Activity → Out of the material that follows, write out exactly the lines from the line with "You are a GUI" to the line with "Task: Click the", both ends included, and no others.

Extracted entries →

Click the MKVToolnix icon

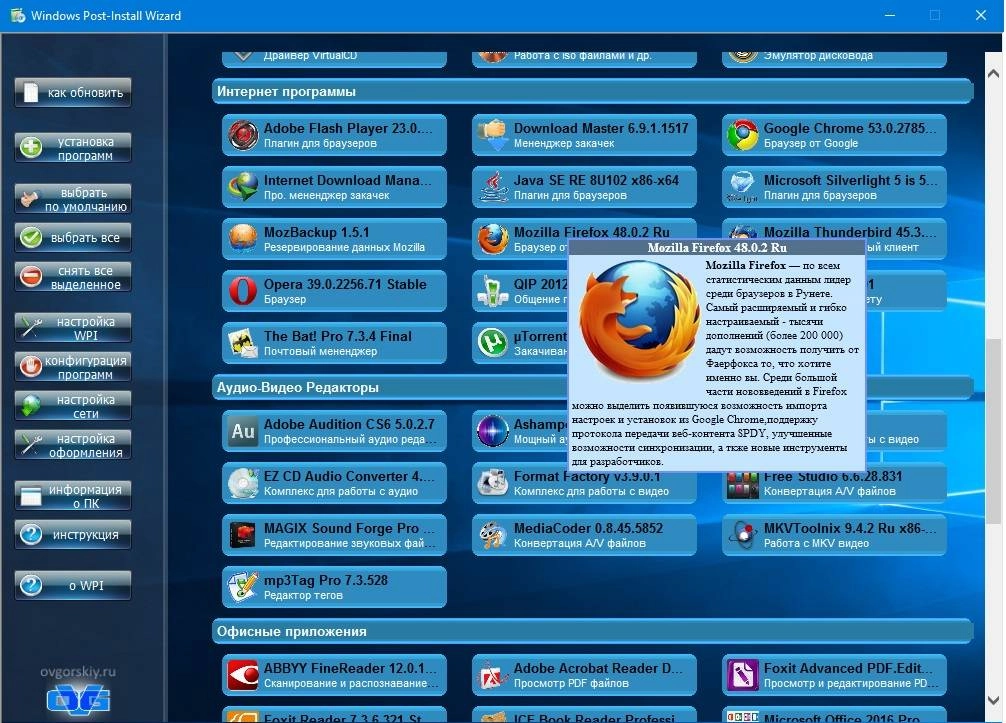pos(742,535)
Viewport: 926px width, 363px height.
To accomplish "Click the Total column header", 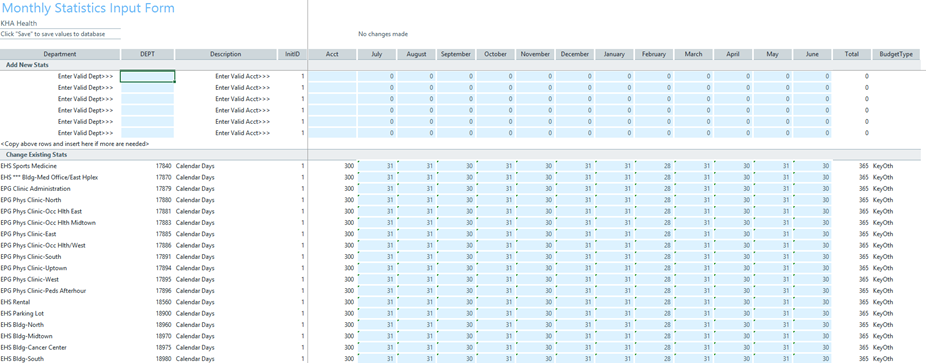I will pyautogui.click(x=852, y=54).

--

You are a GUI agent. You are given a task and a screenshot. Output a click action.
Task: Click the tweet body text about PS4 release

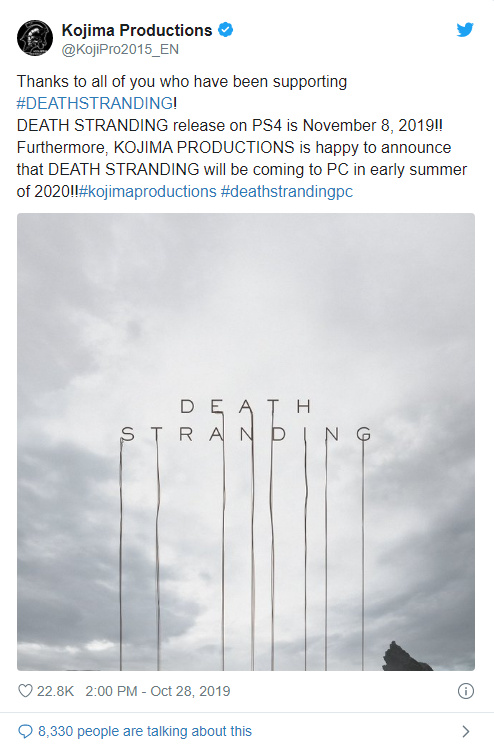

Your response →
You are a GUI agent. You are given a task and a screenshot. Output a click action.
Task: Click the tweet body text about PS4 release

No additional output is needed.